A big ask for an article confined to a thousand words you might say, but I am not alone. People like Nicholas Carr have devoted their attention to this field of study long before I ever learned how to use a computer (something I admit to still not being able to do fully!). So, in attempting to underline the intentions of my personal research project I’m going to call it the following: A look at how we, as readers, are changing to adapt to ever increasing volumes of information available to us.
The stereotypical cave man, the hairy fella lacking table manners, craved information. More so, he depended on his ability to intake and decipher this information with his life. He learned to decipher between information that may mean a threat is nearby, and that of little relevance. The differences between the bush rustlings of a saber- toothed tiger and something like, I don’t know, a squirrel for example!

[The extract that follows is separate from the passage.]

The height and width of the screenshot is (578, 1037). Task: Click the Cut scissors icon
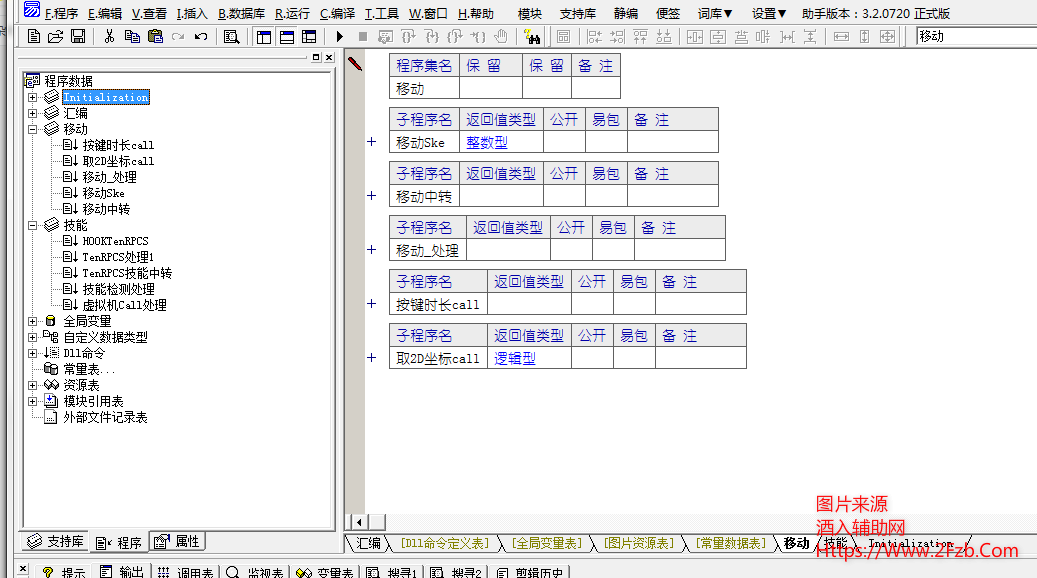click(x=109, y=37)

Fast forward 10,000 years, fast forward to the modern man. He walks briskly through the bustling street rushing to a meeting, his laptop with him, Rolex on his wrist, he sips his coffee while he discusses the topic of the meeting with one of his work colleagues who walks with him, all the while trying to get through to the secretary on his Blackberry to inform her that they will be a few minutes late. City parking! Saber- toothed tigers? Aren’t they a hockey team? Whatever! He’s into number crunching, fast data and results. Much more advanced than the primitive cave man right? An increased interest in personal hygiene maybe, more advanced cognitively? I’m not so sure. The fact remains, both the cave man and the modern man, are driven by the unquenchable thirst for new information.

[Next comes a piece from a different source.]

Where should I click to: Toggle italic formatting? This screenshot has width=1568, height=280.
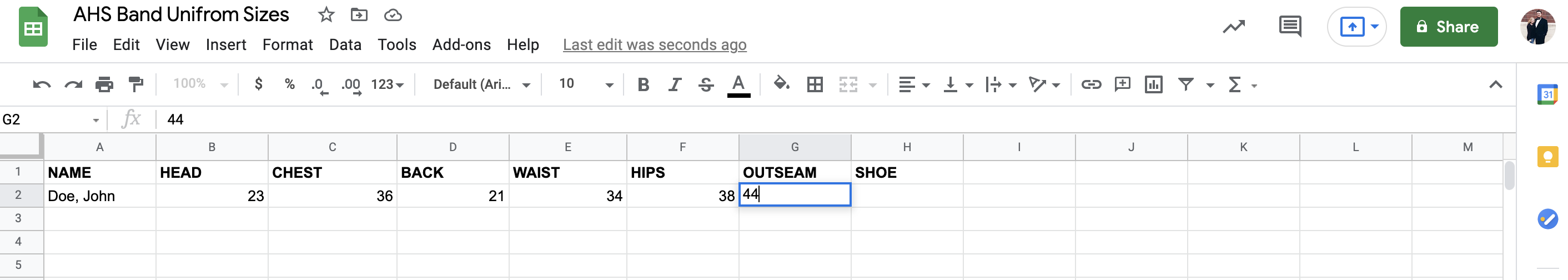click(675, 84)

We, like our primitive ancestors, crave new information so much that our brain rewards us when we obtain it. Dopamine is released in the brain to induce pleasure when the brain undergoes something it enjoys. Judging by the fact that dopamine levels increase when obtaining new information, it must be argued that the brain sees this act as wholly beneficial. Interestingly the brain releases the same compounds during sex as it does when obtaining new information. This dopamine release acts as a positive reinforcer, a form of encouragement to repeat that same act again.

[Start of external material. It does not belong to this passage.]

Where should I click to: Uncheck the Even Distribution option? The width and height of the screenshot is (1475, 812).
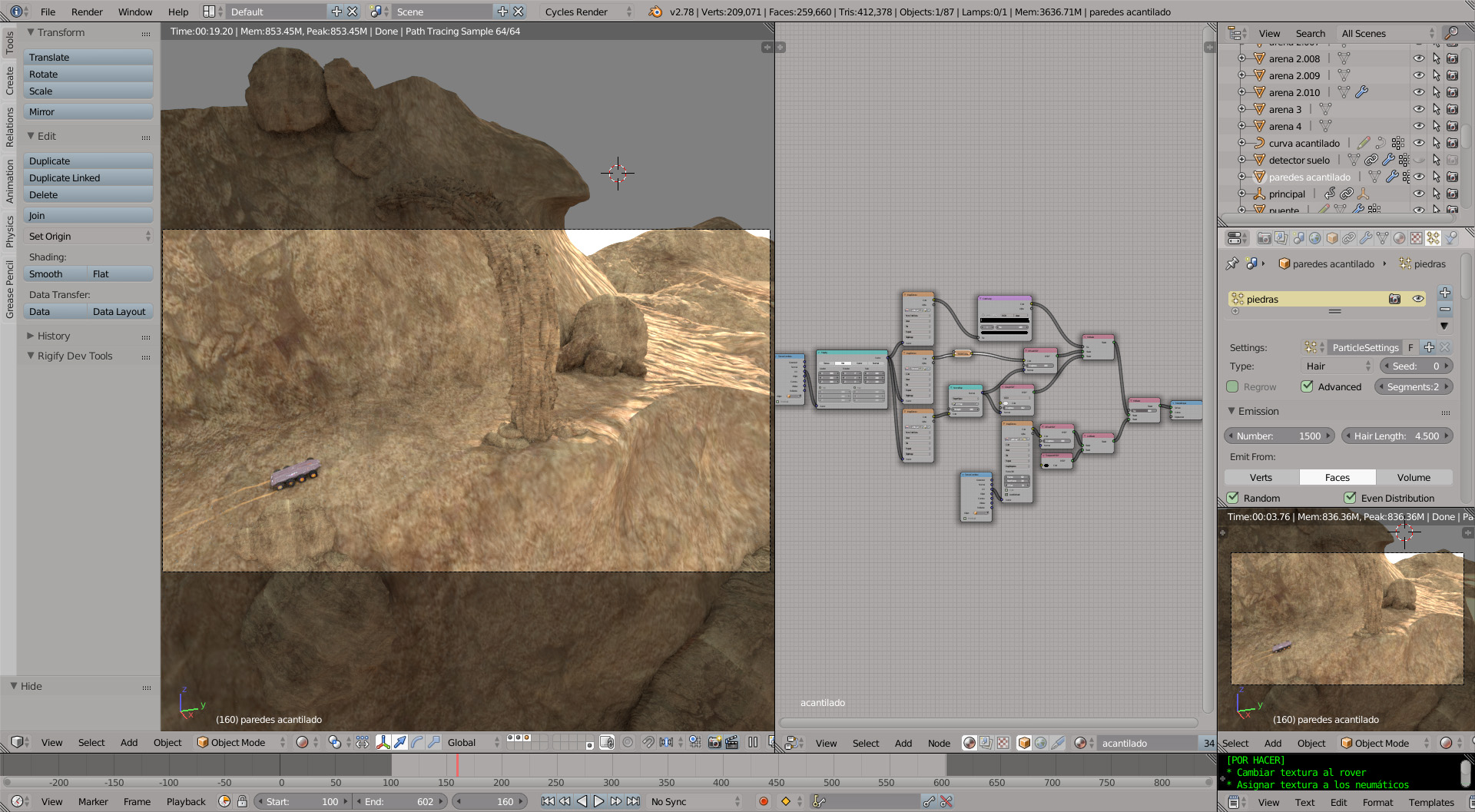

So knowing what we do about the composition of our brain, and its satisfaction in obtaining new information, where do we stand in a world delivering more new information than ever before. The aforementioned Nicholas Carr, in his book The Shallows, suggests that because of this ‘data deluge’ we are losing our ability to ‘read deeply’. Carr’s argument is that as our reading of on-screen articles, injected with links, pictures, videos etc. increases, the way we read is changing. In a sense, and at the risk of sounding contradictory, we are turning into literate cave men. Our prehistoric ancestors scanned their environment, quickly taking in vast quantities of data, pausing only at something which may resemble a threat. The same can be said for us with the on-screen page, we scan, click, scan, click etc. pausing briefly on something of vague interest. What Carr argues is that this form of reading is rewarded by the brain much more than trawling through a book and extracting new information every few minutes. What Carr believes is happening because of this is that our synapses, the connections the brain makes, are changing. Our brain is chemically and physically changing to suit a form of reading that allows for new information to be processed quicker. The results of this? Cognitive overload.
Psychologists increasingly argue that everything in your consciousness, that is everything you are thinking of at any given moment, is in your short term memory ready to be adapted and manipulated to be stored in long term memory. The number of items we are able to work with in short term memory at any one time is said to be seven, plus or minus two, and arguments are being formed to revise this number to less again. When we exceed this limit we are said to reach our cognitive load. Our brain is no longer able to deal with any more information and, prioritising the new, lets something older out. Now think of all the information available to us as we read an article online. It seems possible that from one page on the internet we receive enough information to exceed our cognitive load, yet we increasingly work with more and more web pages open at once. Can we honestly withhold all this information in the same way we would have if we obtained it more slowly and in isolation when reading from a book? It’s debatable, and this idea does have opposition, but I’m beginning to side with Carr.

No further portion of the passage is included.